In his book, Radiant Textuality (2001, p. 103), Jerome McGann asks if
our purpose as scholars is not better served by questioning the gap
between a cultural artefact and its digital representation rather
than concentrating on its closing: "What if the point were not trying
to bridge that gap but to feed off and develop it?" Recently I've
been using the image of a cornucopia to express the fruitfulness thus
opened up to us, but earlier this week I discovered the following
delightful image in Catherine Liu's fascinating book, Copying
Machines: taking notes for the automaton (Minnesota, 2000, p. 138):

"One of the reading machine's finest skills is its ability to find
and peel away with myopic intensity the dehiscence already at work
between grammar and rhetoric." (p. 138).

'Dehiscence' is defined in the OED as "Gaping, opening by divergence
of parts, esp. as a natural process: a. Bot. The bursting open of
capsules, fruits, anthers, etc. in order to discharge their mature
contents." (Etymologically the word is from modern Latin,
specifically Linnaeus, who is quoted as writing, "quum fructus
maturus semina dispergat".)

So from the gap bursts forth thought-seeds rather than fruit ready to
eat. Better, I think, for the results we get and what we do with them.

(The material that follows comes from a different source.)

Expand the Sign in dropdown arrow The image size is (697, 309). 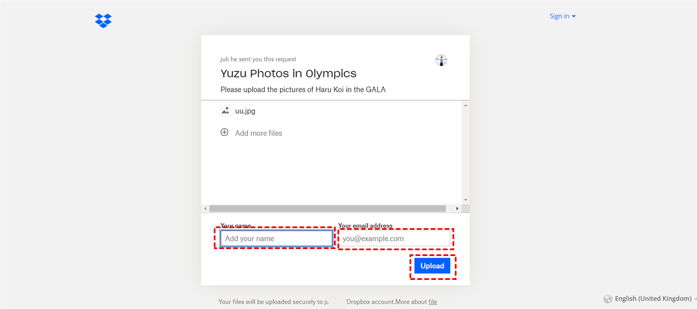[574, 16]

In classical Latin, however, we find the root verb 'dehisco' with
very different but equally useful imagery. In Met 13.882ff, for
example, Ovid describes the rage of Polyphemus, who smitten by
Galatea attempts to kill her lover Acis with a huge piece of rock
wrenched from the side of a mountain. Only a small fragment of the
rock reaches Acis, but even that is sufficient to crush and bury him.
Galatea intervenes, causing Acis to assume his ancestral powers as a
river-god. The blood trickling out from beneath the rock becomes water,

...tum moles iacta dehiscit,
vivaque per rimas proceraque surgit harundo,
osque cavum saxi sonat exsultantibus undis,
miraque res, subito media tenus exstitit alvo
incinctus iuvenis flexis nova cornua cannis,
qui, nisi quod maior, quod toto caerulus ore,
Acis erat...

"Then the mass that had been thrown cracked wide open and a tall
green reed sprang up through the crack, and the hollow opening in the
rock resounded with leaping waters, and, wonderful! suddenly, his
new-sprung horns wreathed with bending rushes. It was Acis...." (Loeb
transl.; my thanks to John Burrows for pointing me to this passage.)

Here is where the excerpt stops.